Sedat Peker’in konuşmasının istenmemesi, engellenmesi sanki devletin kamuoyunca bilinmesini istemediği her şeyi biliyor olmasındadır. Onu hukuk dışında kullananların sırlarını bilmiş olmalı. Çok önemli hukuk dışılığı (yasa dışılığı) bilmiş olması onu kullananları korkutuyor. Sistemin büyük açıklarını bilmiş olmalıdır! Büyük suçları bilmiş olmalıdır. Başka türlü konuşması, itirafları engellenmek istenmez. Normal devletlerde yasadışı örgüt elemanlarının konuşması, itiraf etmesi kamu adına istenen bir durumdur. Böylece birçok suç ve filleri ortaya çıkmış olur. Peker’in bugüne kadar söyleyebildikleri, iddiaları uluslararası örgütlü suçları, savaş suçlarını, cinayetleri, suikastları araştırmayı gerektiriyor.
İnsanlar dört gözle Sedat Peker’in video çekmesini bekliyor. Suçların içinde olan birinin itiraflarıyla, anlattıklarıyla, belgeleriyle aslında çoğu insan tarafından bilinen kirli ilişkileri ortaya çıkarabilecektir.

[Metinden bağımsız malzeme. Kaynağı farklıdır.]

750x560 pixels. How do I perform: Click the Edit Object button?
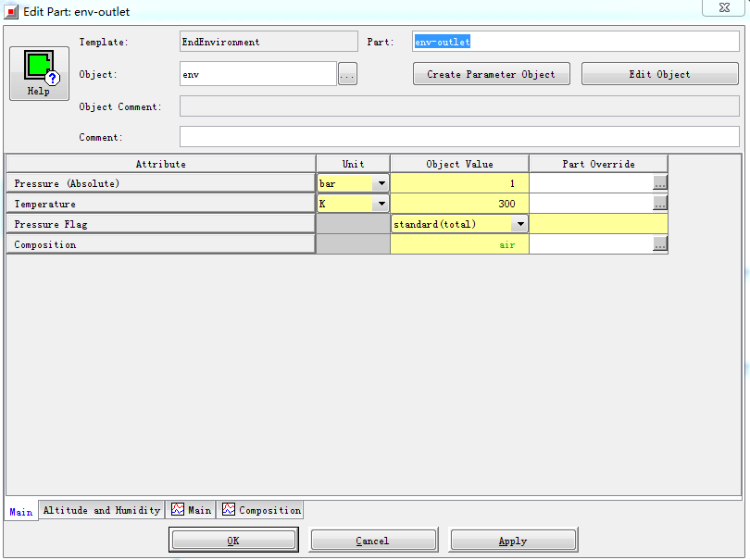tap(659, 74)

Bugün gelinen son manzara pek iç açıcı değil: Türkiye medya özgürlüğünde, temel özgürlükler alanında, işkence ve kötü muamele durumunda dünyanın en kötü sıralamaları içindedir. Polis şiddetinin adeta olağan görüldüğü bir durum var. Bir medya mensubunun (foto muhabiri Bülent Kılıç’ın) nefesi tıpkı ABD’deki George Floyd cinayetinde olduğu gibi kesilmek istendi. Büyük tepki olunca soruşturma açılabildi. Çok önemli narkotik suç iddiaları var. Otoriterleşme ve yolsuzluklardaki artış yozlaşma ve çürümeye yol açar. Daha çok siyasi çürüme olması isteniyor. HDP gibi bu topraklar için bir şans olan siyasi partinin kapatılması isteniyor. HDP yasaklanacak ama aşırı sağcı, Türkçü bir MHP sistemin iktidarında olacak. Oysa HDP Türkiyeleşmeyi odağına almış bir parti. Sistem HDP’yi sırf Kürtlerden oy alıyor diye bir Kürt partisi olarak görüyor. Bundan dolayı da kapatmak istiyor. Bu bir Kürt düşmanlığı değil midir? Bu topraklarda milyonlarca yaşayan Kürtlerle nasıl bir birliktelik planlıyorsunuz? Seçme ve seçilme hakkı elinden alınmış Kürtlerle nasıl bir birliktelik düşünülüyor?
Türkiye hızlı bir şekilde kapalı topluma dönüşme yolunda. Bunda şüphesiz medyanın ve yargının felce uğratılmış olmasının rolü yadsınamaz. Bu topraklarda dünyanın en büyük depremi olsa, gökten taş yağsa, sudan bir saatte bir milyon kişi ölse bunu haber yapamaz bir medya var. İktidardan izin almadan en önemli olayları haber yapamıyorlar. Demokrasilerde bu kabul edilemez durumdur. Ayrıca sesi çıkabilen bir sivil toplum demokratik hukuk devletleri için vazgeçilmezdir. Böylesi bir sivil toplum da istenmiyor. Bu özellikleri olmayan toplumlar, demokratik hukuk devletlerini yaratamazlar. Yine de her şeyin tıkır işlediğini, hiçbir sorunun olmadığını iddia eden sistem gülümsemeye devam edebiliyor. Nikolay Gogol “Neva Bulvarı” kitabında güzel bir kadın karşısında duran bir erkeğin gördüğü gülümseme ile ilgili şöyle diyor: “Ancak, bu gülümsemede acınası bir küstahlık vardı ve tuhaftı, bir rüşvetçinin suratına dindar bir ifade ya da bir şairin eline muhasebe defteri ne kadar yakışıyorsa bu gülümseme de ona öyle yakışıyordu.” Aklıma nedense Gogol’ün bu yazdığı geldi.